**AIM OF THE EXERCISE**
Without the pictures, reproduce the records that follow exactly.

-.-.-

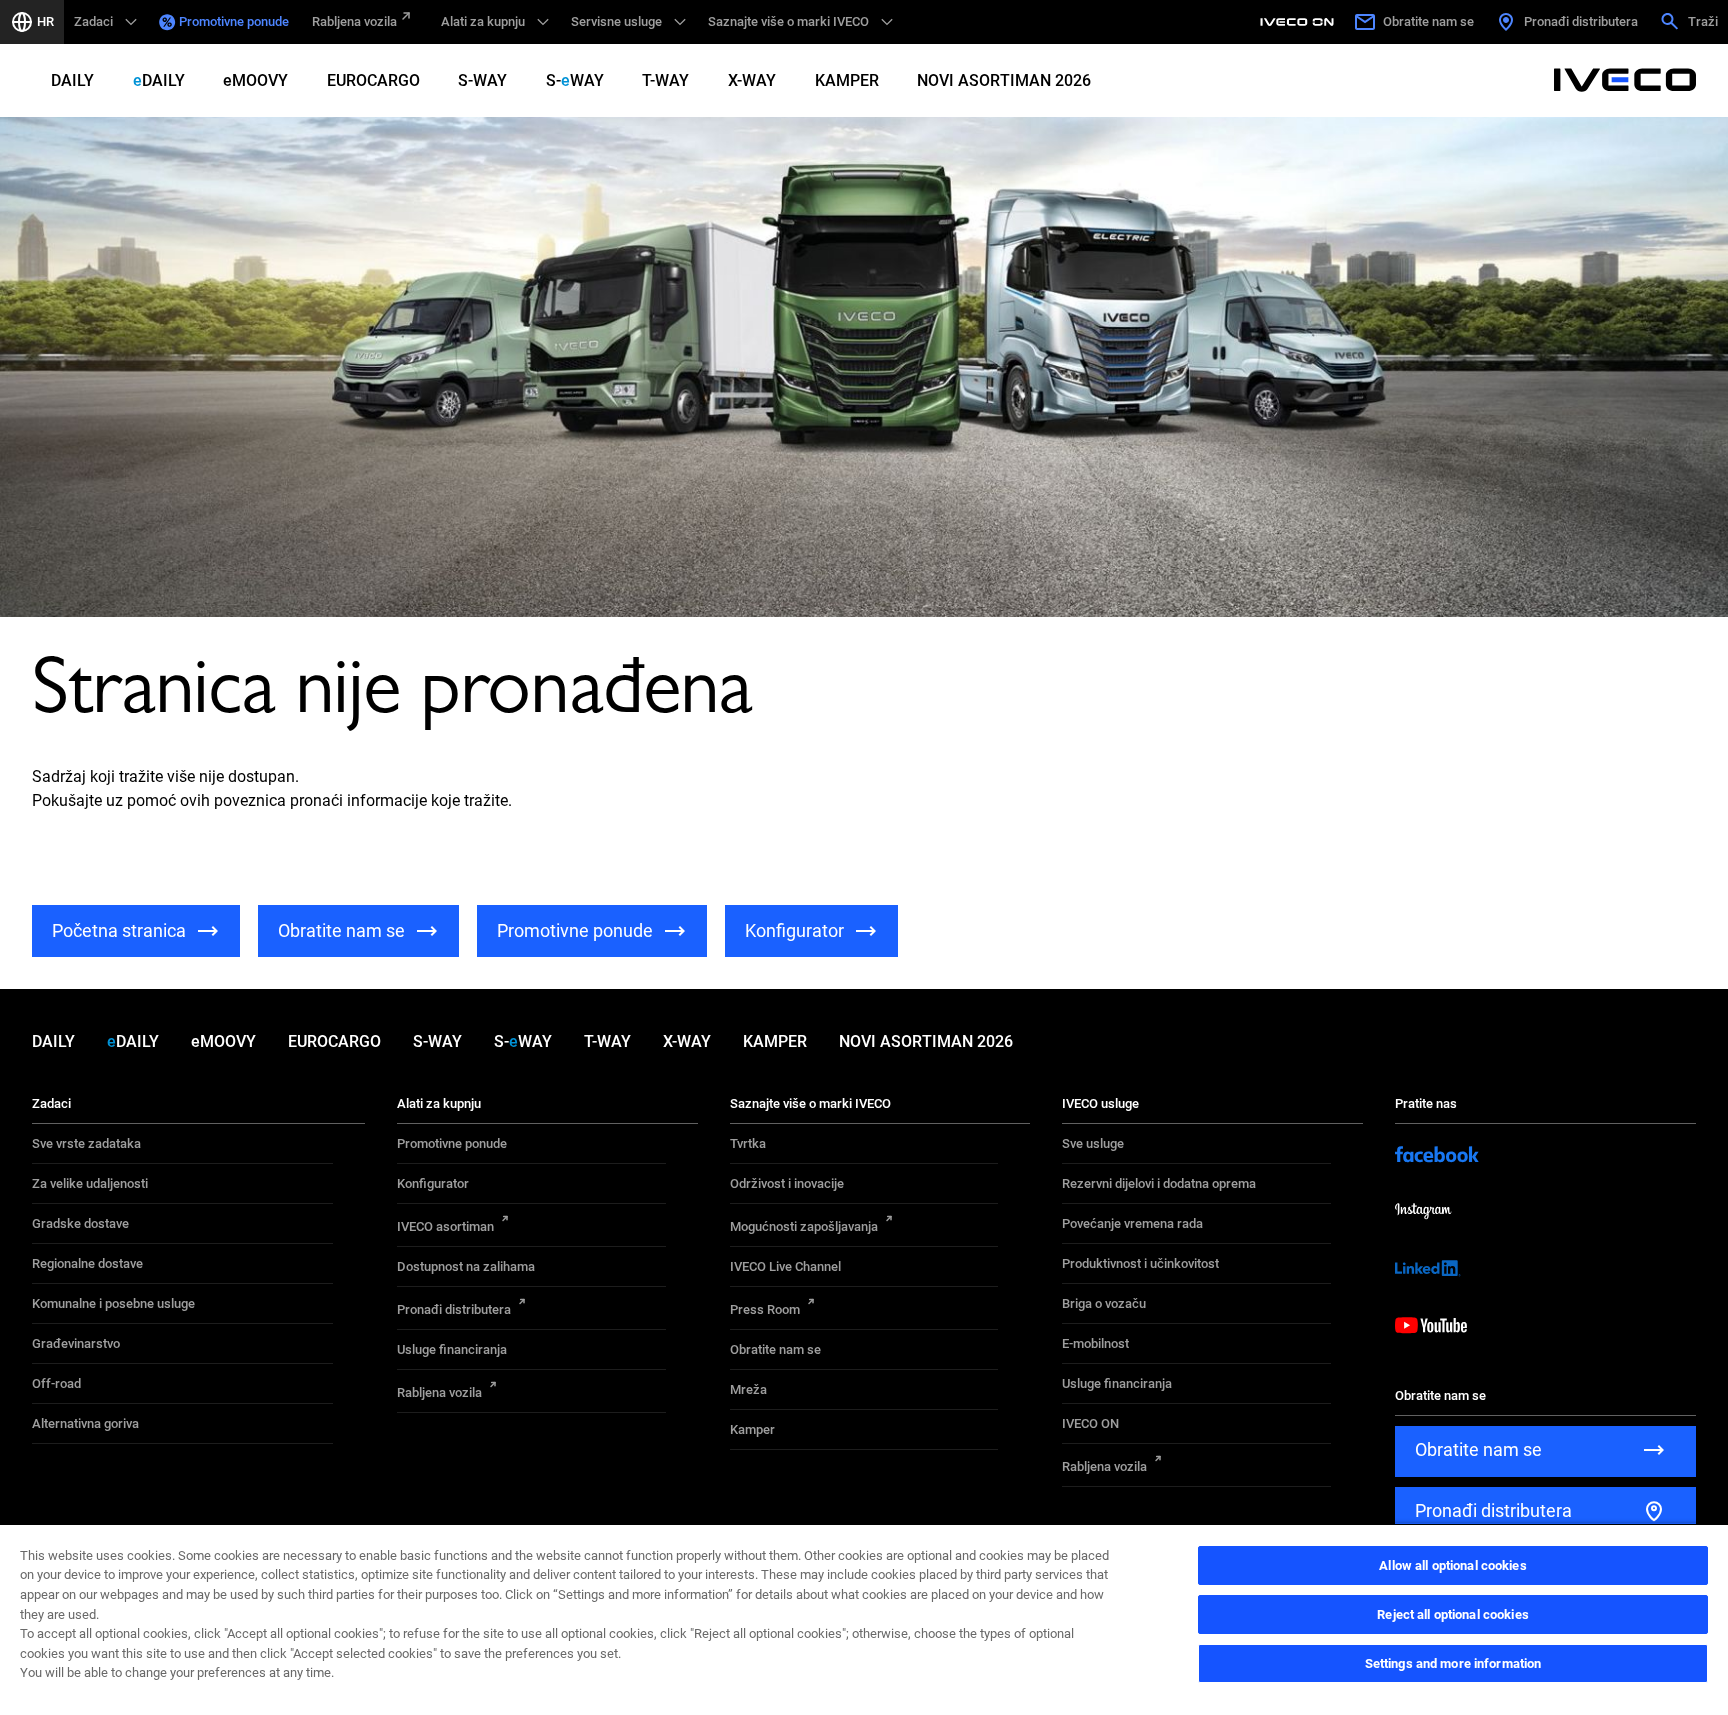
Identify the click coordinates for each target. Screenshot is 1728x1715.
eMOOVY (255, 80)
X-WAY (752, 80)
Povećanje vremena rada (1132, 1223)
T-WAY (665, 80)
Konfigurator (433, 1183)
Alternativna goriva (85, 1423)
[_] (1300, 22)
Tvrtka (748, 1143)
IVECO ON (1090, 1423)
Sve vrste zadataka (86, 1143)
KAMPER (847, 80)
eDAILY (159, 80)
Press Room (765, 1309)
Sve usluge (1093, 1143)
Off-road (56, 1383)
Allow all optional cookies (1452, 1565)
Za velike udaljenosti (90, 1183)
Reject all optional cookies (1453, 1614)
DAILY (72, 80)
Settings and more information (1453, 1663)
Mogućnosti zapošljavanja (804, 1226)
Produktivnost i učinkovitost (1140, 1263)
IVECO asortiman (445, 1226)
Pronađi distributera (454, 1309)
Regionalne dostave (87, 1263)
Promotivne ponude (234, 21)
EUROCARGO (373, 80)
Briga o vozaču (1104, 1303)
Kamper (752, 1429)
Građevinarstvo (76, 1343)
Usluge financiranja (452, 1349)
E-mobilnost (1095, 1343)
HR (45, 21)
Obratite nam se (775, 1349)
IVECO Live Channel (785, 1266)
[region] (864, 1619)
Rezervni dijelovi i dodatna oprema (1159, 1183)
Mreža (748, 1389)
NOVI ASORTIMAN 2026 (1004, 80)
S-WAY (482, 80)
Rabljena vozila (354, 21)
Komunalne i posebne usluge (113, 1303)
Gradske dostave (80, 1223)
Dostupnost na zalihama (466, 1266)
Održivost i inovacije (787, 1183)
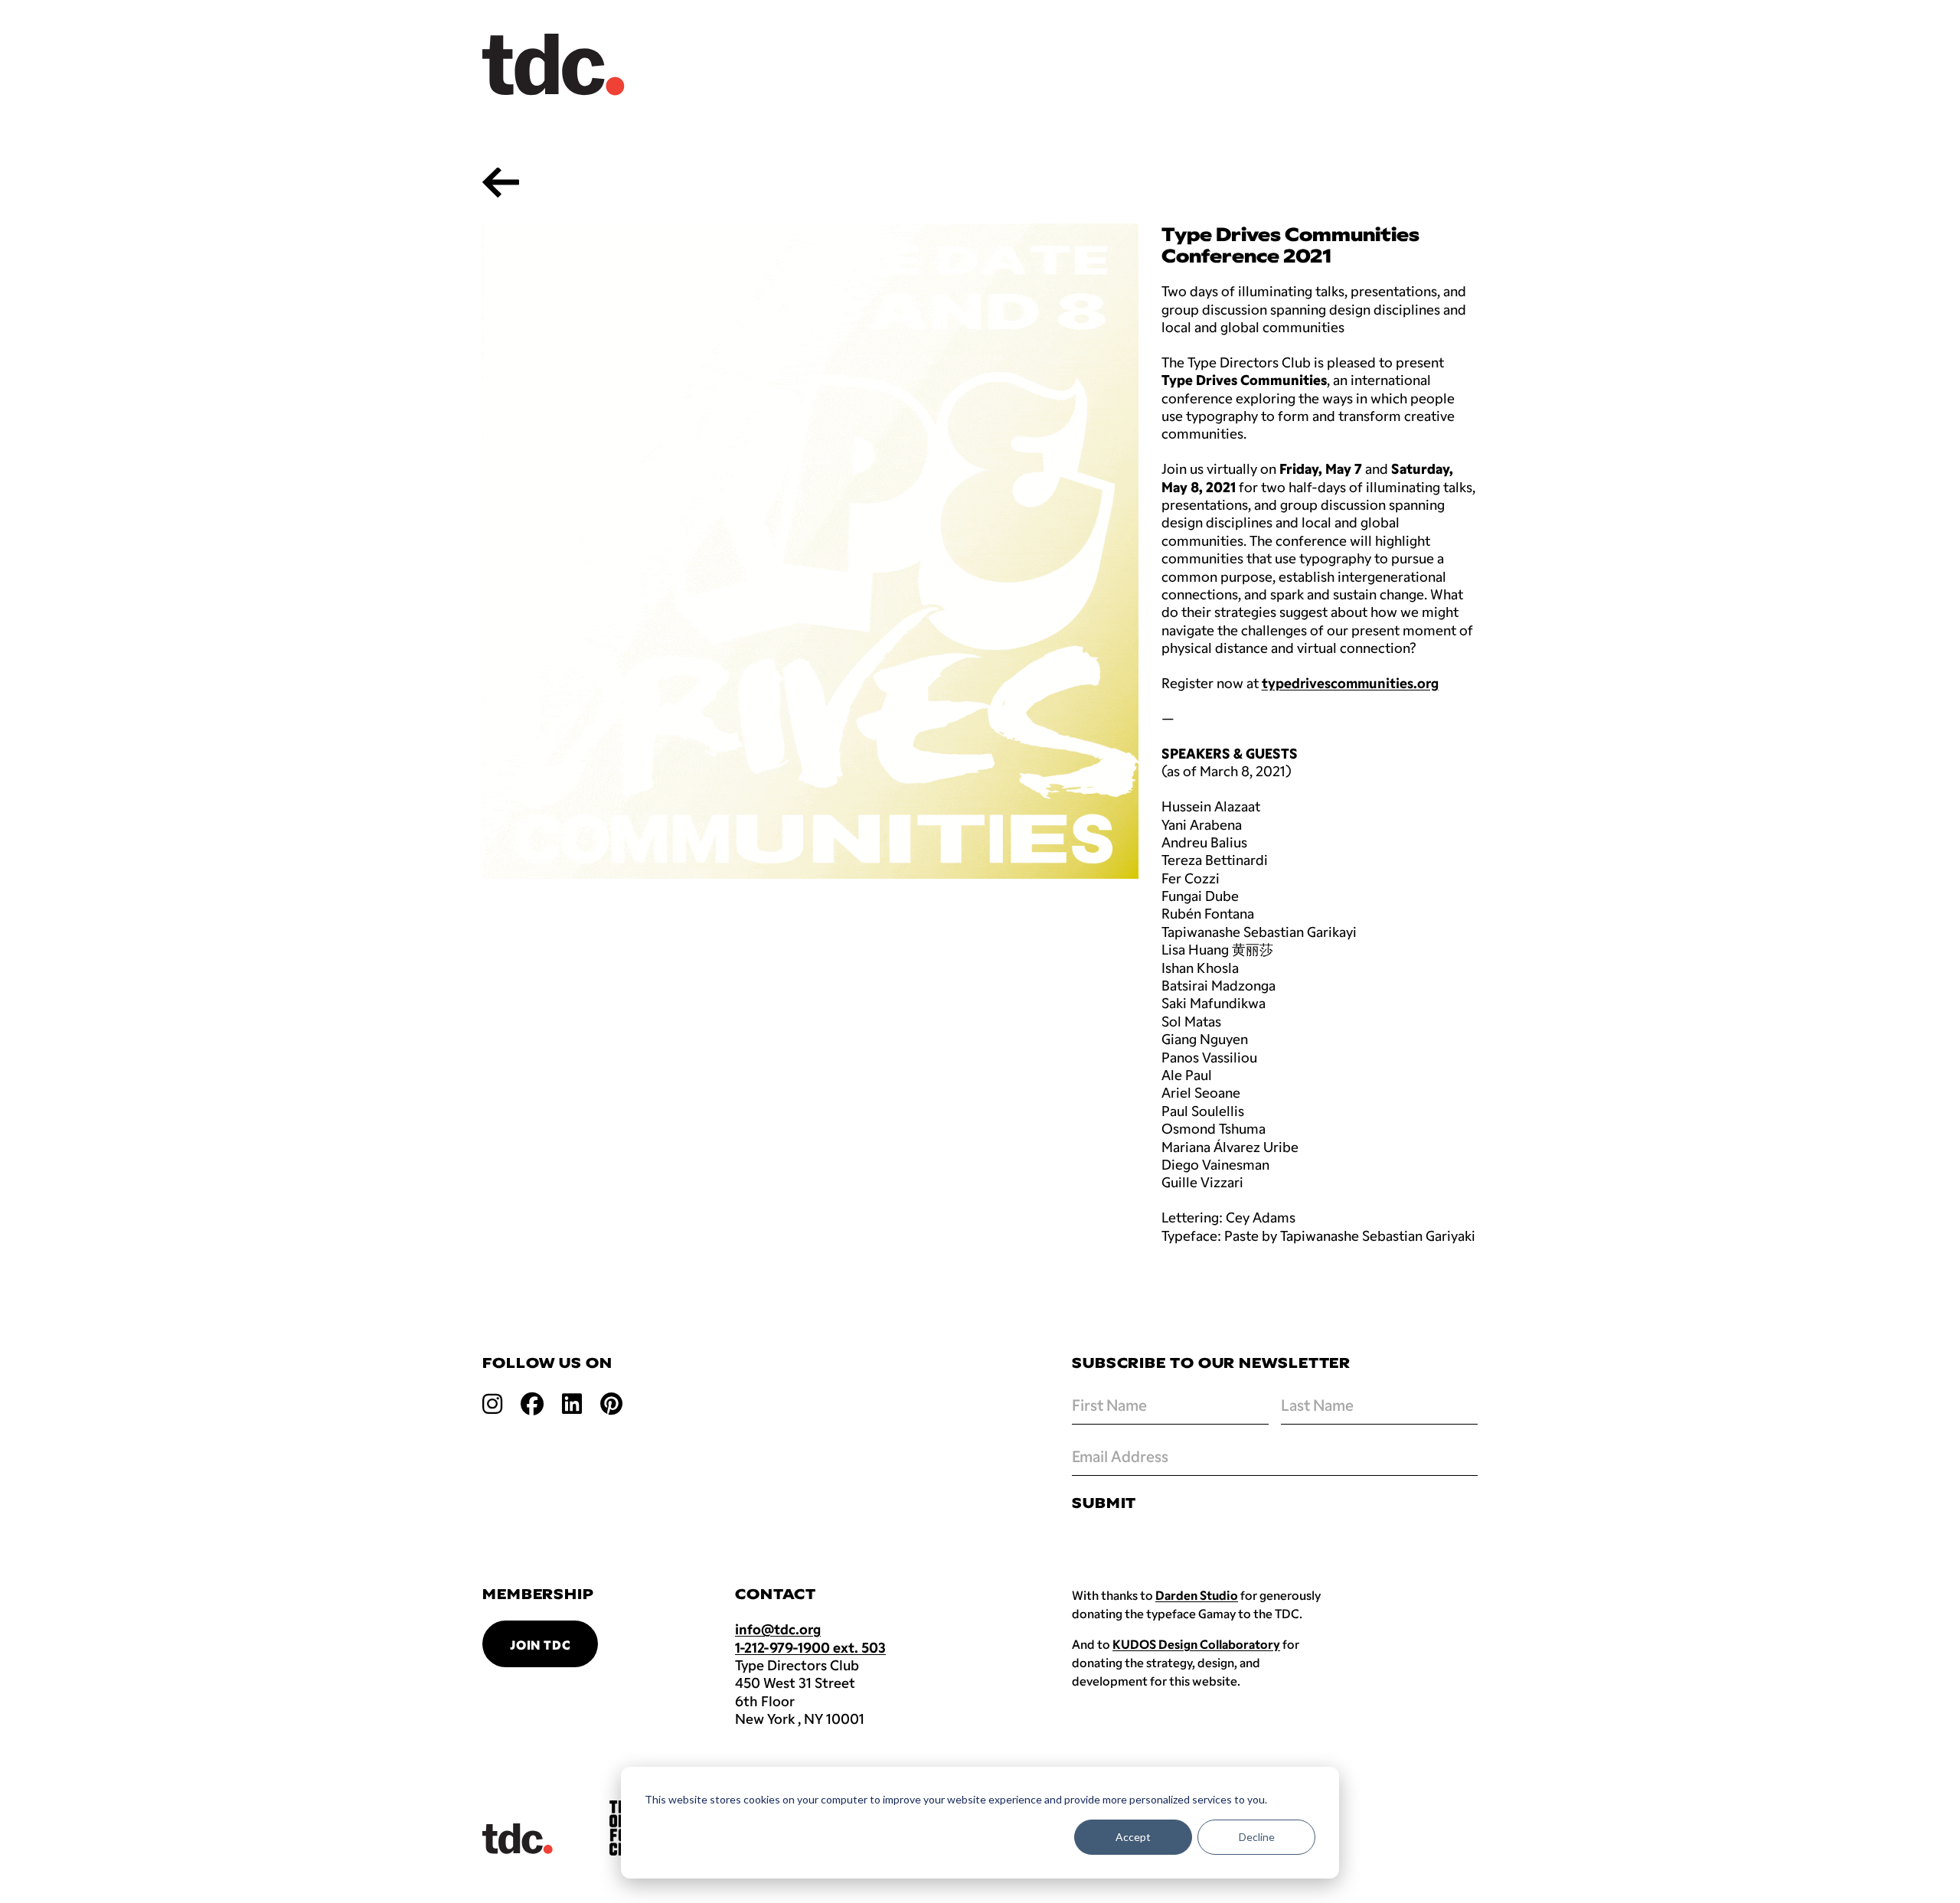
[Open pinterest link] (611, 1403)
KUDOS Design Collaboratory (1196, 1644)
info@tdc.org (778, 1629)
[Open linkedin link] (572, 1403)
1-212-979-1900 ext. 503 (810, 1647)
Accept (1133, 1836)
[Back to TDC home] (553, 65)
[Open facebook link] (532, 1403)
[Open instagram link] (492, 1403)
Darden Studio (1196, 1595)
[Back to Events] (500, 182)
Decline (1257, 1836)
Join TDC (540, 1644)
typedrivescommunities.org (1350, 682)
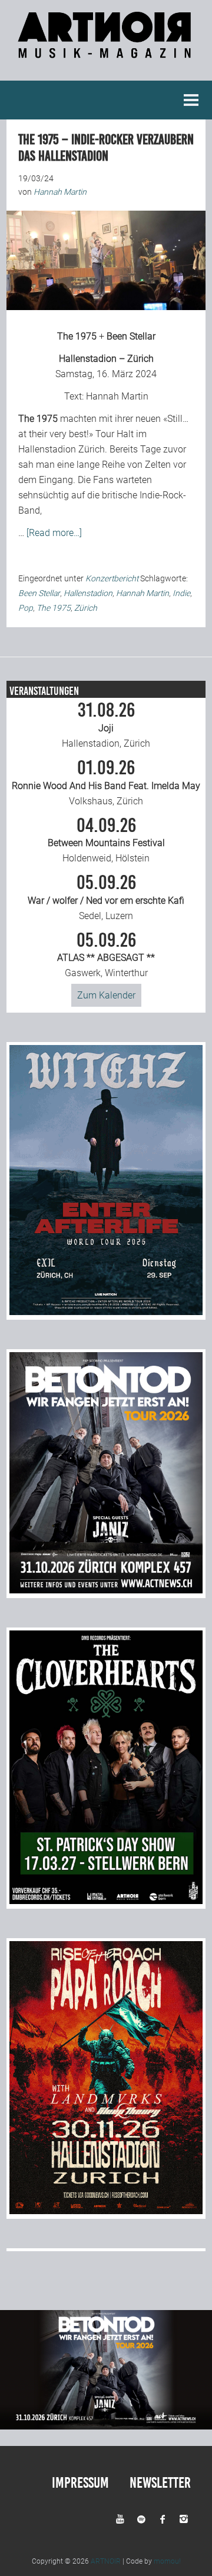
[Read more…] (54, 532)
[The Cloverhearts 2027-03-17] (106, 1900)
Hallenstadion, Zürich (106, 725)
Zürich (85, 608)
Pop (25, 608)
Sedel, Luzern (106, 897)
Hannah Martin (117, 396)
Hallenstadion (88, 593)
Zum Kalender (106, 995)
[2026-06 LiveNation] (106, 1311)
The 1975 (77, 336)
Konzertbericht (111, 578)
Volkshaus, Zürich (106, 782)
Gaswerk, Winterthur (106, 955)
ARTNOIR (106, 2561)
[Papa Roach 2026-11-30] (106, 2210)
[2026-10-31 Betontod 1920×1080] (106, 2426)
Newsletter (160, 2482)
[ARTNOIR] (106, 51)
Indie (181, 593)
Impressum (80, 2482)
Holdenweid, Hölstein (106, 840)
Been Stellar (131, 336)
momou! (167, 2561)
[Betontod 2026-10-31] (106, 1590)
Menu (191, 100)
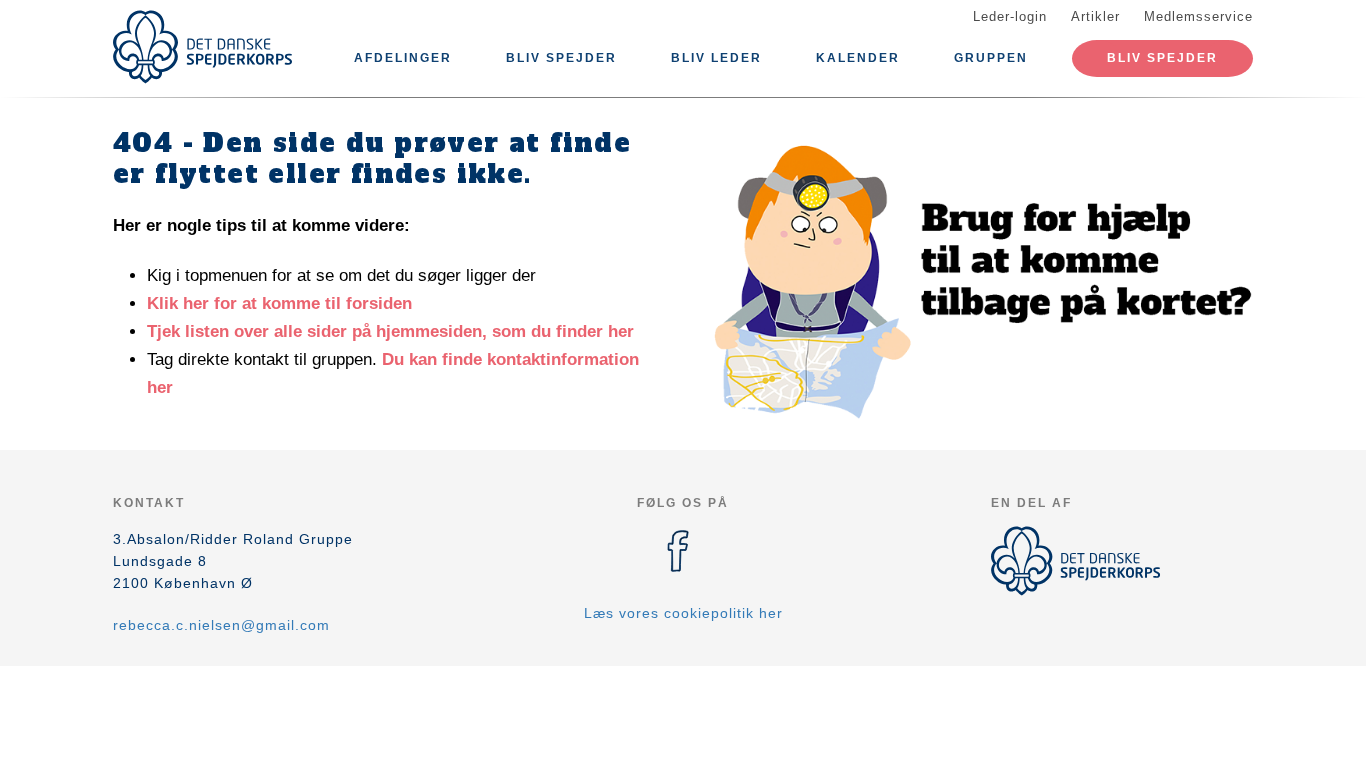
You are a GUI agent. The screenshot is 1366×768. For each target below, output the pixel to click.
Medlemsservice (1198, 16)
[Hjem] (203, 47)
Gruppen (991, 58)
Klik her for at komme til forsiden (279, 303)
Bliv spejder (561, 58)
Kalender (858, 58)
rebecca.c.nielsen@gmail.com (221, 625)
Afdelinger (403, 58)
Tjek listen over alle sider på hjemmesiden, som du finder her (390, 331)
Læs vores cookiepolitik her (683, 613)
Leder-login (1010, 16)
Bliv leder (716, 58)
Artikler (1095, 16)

-.-.-

**EXERCISE OUTPUT**
Identify the click coordinates for each target. Screenshot is 1728x1715.
eMOOVY (255, 80)
X-WAY (752, 80)
Povećanje vremena rada (1132, 1223)
T-WAY (665, 80)
Konfigurator (433, 1183)
Alternativna goriva (85, 1423)
[_] (1300, 22)
Tvrtka (748, 1143)
IVECO ON (1090, 1423)
Sve vrste zadataka (86, 1143)
KAMPER (847, 80)
eDAILY (159, 80)
Press Room (765, 1309)
Sve usluge (1093, 1143)
Off-road (56, 1383)
Allow all optional cookies (1452, 1565)
Za velike udaljenosti (90, 1183)
Reject all optional cookies (1453, 1614)
DAILY (72, 80)
Settings and more information (1453, 1663)
Mogućnosti zapošljavanja (804, 1226)
Produktivnost i učinkovitost (1140, 1263)
IVECO asortiman (445, 1226)
Pronađi distributera (454, 1309)
Regionalne dostave (87, 1263)
Promotivne ponude (234, 21)
EUROCARGO (373, 80)
Briga o vozaču (1104, 1303)
Kamper (752, 1429)
Građevinarstvo (76, 1343)
Usluge financiranja (452, 1349)
E-mobilnost (1095, 1343)
HR (45, 21)
Obratite nam se (775, 1349)
IVECO Live Channel (785, 1266)
[region] (864, 1619)
Rezervni dijelovi i dodatna oprema (1159, 1183)
Mreža (748, 1389)
NOVI ASORTIMAN 2026 (1004, 80)
S-WAY (482, 80)
Rabljena vozila (354, 21)
Komunalne i posebne usluge (113, 1303)
Gradske dostave (80, 1223)
Dostupnost na zalihama (466, 1266)
Održivost i inovacije (787, 1183)
[Open pinterest link] (611, 1403)
KUDOS Design Collaboratory (1196, 1644)
info@tdc.org (778, 1629)
[Open linkedin link] (572, 1403)
1-212-979-1900 ext. 503 (810, 1647)
Accept (1133, 1836)
[Back to TDC home] (553, 65)
[Open facebook link] (532, 1403)
[Open instagram link] (492, 1403)
Darden Studio (1196, 1595)
[Back to Events] (500, 182)
Decline (1257, 1836)
Join TDC (540, 1644)
typedrivescommunities.org (1350, 682)
[Read more…] (54, 532)
[The Cloverhearts 2027-03-17] (106, 1900)
Hallenstadion, Zürich (106, 725)
Zürich (85, 608)
Pop (25, 608)
Sedel, Luzern (106, 897)
Hannah Martin (117, 396)
Hallenstadion (88, 593)
Zum Kalender (106, 995)
[2026-06 LiveNation] (106, 1311)
The 1975 (77, 336)
Konzertbericht (111, 578)
Volkshaus, Zürich (106, 782)
Gaswerk, Winterthur (106, 955)
ARTNOIR (106, 2561)
[Papa Roach 2026-11-30] (106, 2210)
[2026-10-31 Betontod 1920×1080] (106, 2426)
Newsletter (160, 2482)
[ARTNOIR] (106, 51)
Indie (181, 593)
Impressum (80, 2482)
Holdenweid, Hölstein (106, 840)
Been Stellar (131, 336)
momou! (167, 2561)
[Betontod 2026-10-31] (106, 1590)
Menu (191, 100)
You are a GUI agent. The screenshot is 1366×768. For each target below, output the pixel to click.
Medlemsservice (1198, 16)
[Hjem] (203, 47)
Gruppen (991, 58)
Klik her for at komme til forsiden (279, 303)
Bliv spejder (561, 58)
Kalender (858, 58)
rebecca.c.nielsen@gmail.com (221, 625)
Afdelinger (403, 58)
Tjek listen over alle sider på hjemmesiden, som du finder her (390, 331)
Læs vores cookiepolitik her (683, 613)
Leder-login (1010, 16)
Bliv leder (716, 58)
Artikler (1095, 16)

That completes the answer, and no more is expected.